General Roy Bridges, the incoming Center Director of
NASA’s Langley Research Center in Hampton, Va., today
announced the assignment of Ralph Roe, Jr. as his Special
Assistant. He’ll join Langley Aug. 10.

Roe, who’s currently the manager of the Space Shuttle Vehicle
Engineering Office at NASA’s Johnson Space Center in Houston
(JSC), will assist General Bridges in the development of new
agency safety initiatives.

“When it comes to safety and engineering assessment, we have
some work to do and Ralph’s leadership in those areas will
help me kick into high gear,” said General Bridges in making
the announcement. “His tremendous engineering experience at
Johnson and Kennedy make him a natural selection to assist
this important agency imperative.”

Langley today forges new frontiers in aviation and space
research as it has since 1917, when it was established as the
nation’s first civilian aeronautics laboratory.

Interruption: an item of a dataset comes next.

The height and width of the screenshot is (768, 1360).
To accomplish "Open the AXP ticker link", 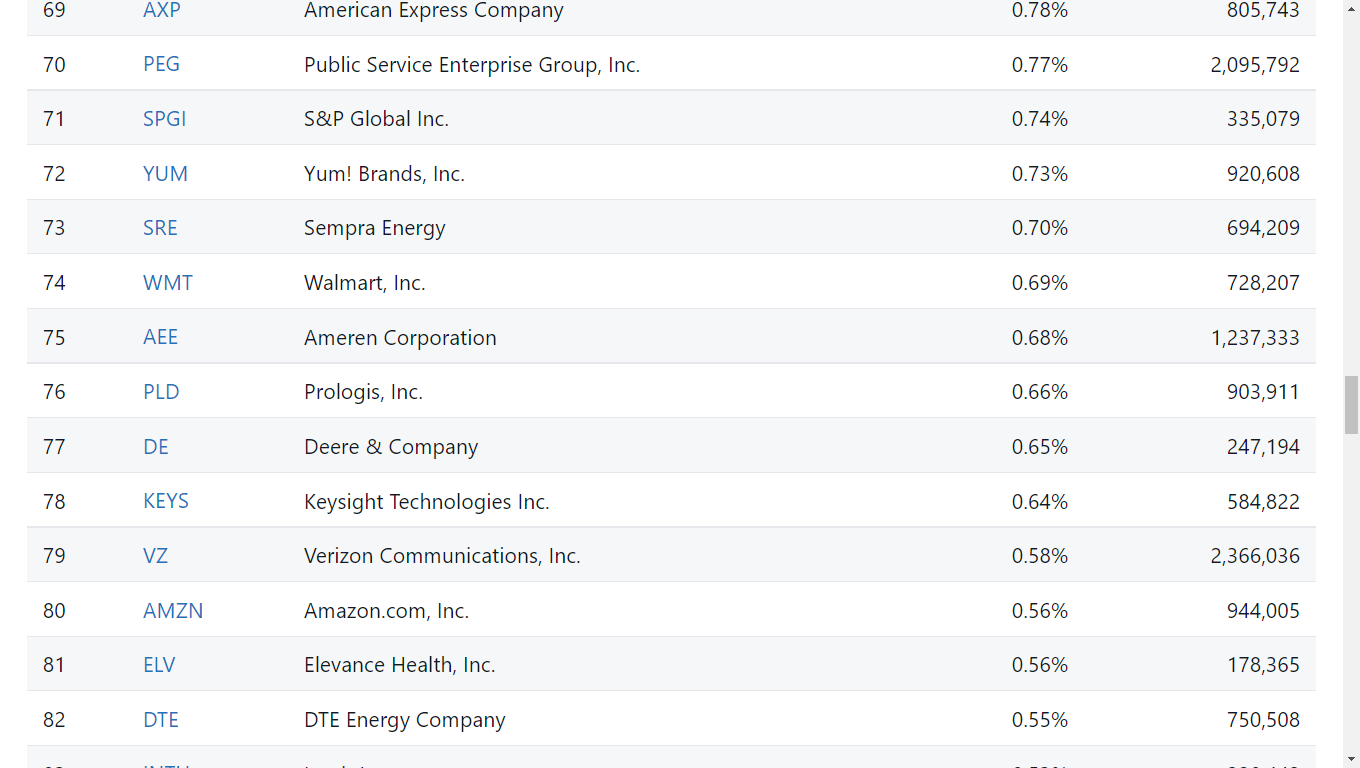I will click(161, 10).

The center
supports important agency initiatives in aviation safety,
quiet aircraft technology, small aircraft transportation and
aerospace vehicles system technology.

The Hampton center has played a vital role in the Columbia
investigation in the areas of entry aerodynamics,
aerothermodynamics, structures and materials research and
non-destructive evaluation. Langley also supports NASA space
programs with atmospheric research and technology testing and

NASA will be looking at these important capabilities to
bolster its independent engineering assessment and strengthen
the agency’s safety policies, processes and analysis.

Before his assignment at JSC in 1999, Roe was the Space
Shuttle Launch Director at the NASA Kennedy Space Center
(KSC) in Florida. He began his NASA career at KSC in 1983,
serving initially as a propulsion systems test engineer. He
also has been Chief, Fluid Systems Division, and Acting
Director, Process Engineering.

Roe was named Process Engineering director in October 1996,
with responsibility for the engineering management and
technical expertise of personnel involved in pre-launch,
landing, recovery and turnaround operations for the Space
Shuttle fleet.

As the manager of the Space Shuttle Vehicle Engineering
Office at JSC, Roe led a team of more than 2,000 government
and contractor engineers working on the fleet of NASA’s
orbiters. He has been instrumental in the technical
leadership role of several Space Shuttle anomaly
investigations and repairs.

“In the summer of 2002, it was Roe and his talented team of
engineers who found a solution to the tiny cracks that were
found in one of the metal liners used to direct the flow of
fuel inside the Shuttle’s main engine,” said Bill Parsons,
Space Shuttle Program Manager at JSC. “His engineering
expertise and his concern for the safety of everyone around
him made him a success at Kennedy and Johnson, and I am sure
he will serve at Langley with the same distinction to broaden
NASA-wide capabilities.”

Roe has a bachelor’s of science degree in mechanical
engineering from the University of South Carolina, Columbia.
He also has a master’s degree in industrial engineering from
the University of Central Florida, Orlando.